As the onions begin to caramelize, add in the garlic, thyme, salt and pepper and cook until the onions are very soft and golden, about 25 minutes.


Add the wine and bring to a boil. Reduce the heat and simmer until the wine has evaporated, about 5 minutes. Remove thyme sprigs.
Dust the onions with the flour and give them a stir. Turn the heat down to medium low so the flour doesn't burn, and cook for 5-10 minutes. 



Lastly, add the beef broth and bring the soup back to a simmer, cook for 10 minutes. Season to taste with salt and pepper.

Before serving, preheat the broiler. Ladle the soup into bowls, ramekins work perfectly,  top each with a slice of bread (or some croutons) and grated cheese.
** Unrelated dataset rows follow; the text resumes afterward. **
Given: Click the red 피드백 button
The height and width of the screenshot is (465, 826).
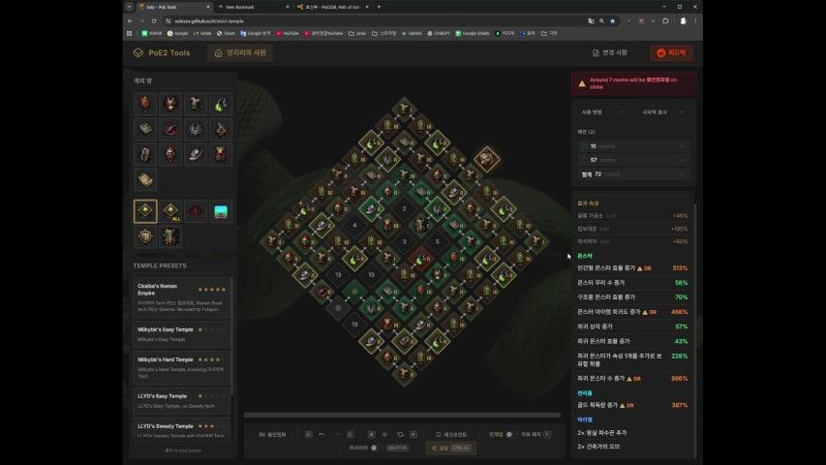Looking at the screenshot, I should click(x=671, y=53).
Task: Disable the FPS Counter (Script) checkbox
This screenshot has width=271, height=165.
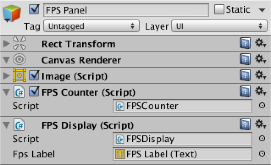Action: [x=34, y=91]
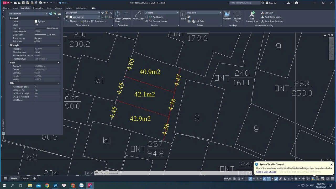Click the Save icon in quick access toolbar
Image resolution: width=336 pixels, height=189 pixels.
click(24, 3)
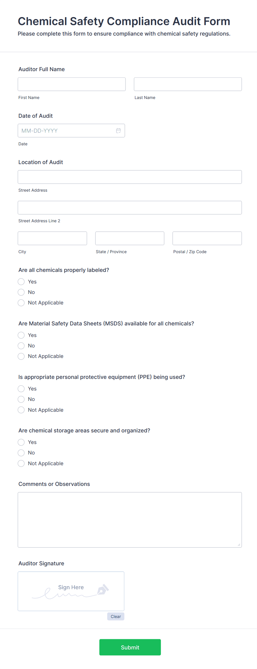Click the City input field
The width and height of the screenshot is (257, 669).
(x=52, y=238)
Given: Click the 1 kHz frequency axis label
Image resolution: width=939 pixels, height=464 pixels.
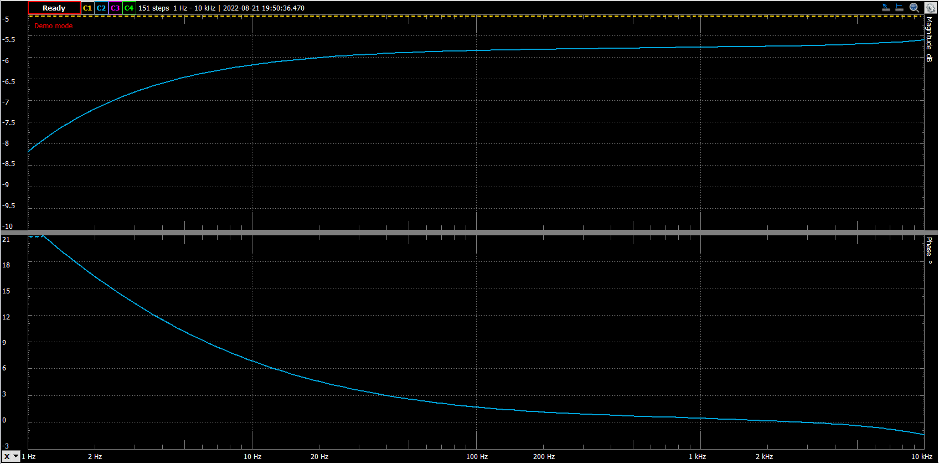Looking at the screenshot, I should tap(697, 457).
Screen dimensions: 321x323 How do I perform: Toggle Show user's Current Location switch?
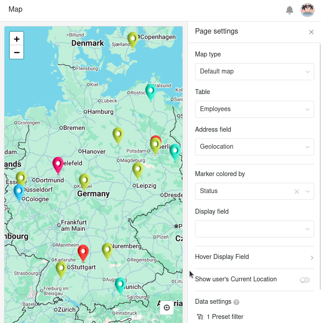pyautogui.click(x=305, y=280)
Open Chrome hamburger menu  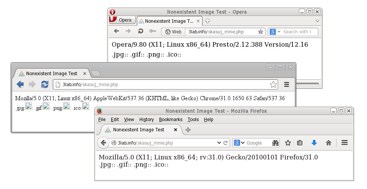click(287, 84)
Place the ramekins below the broiler and cook until the cheese has melted and it browning.




I am going to pat myself on the shoulder for this one. 
The soup is so flavorful, it smells amazing, and it's really not that hard to make. 
This would make a great first course, 
or pour yourself a large bowl, grab a hunk of bread and settle down for a comfy, cozy night in.

J'espère que vous apprécierez!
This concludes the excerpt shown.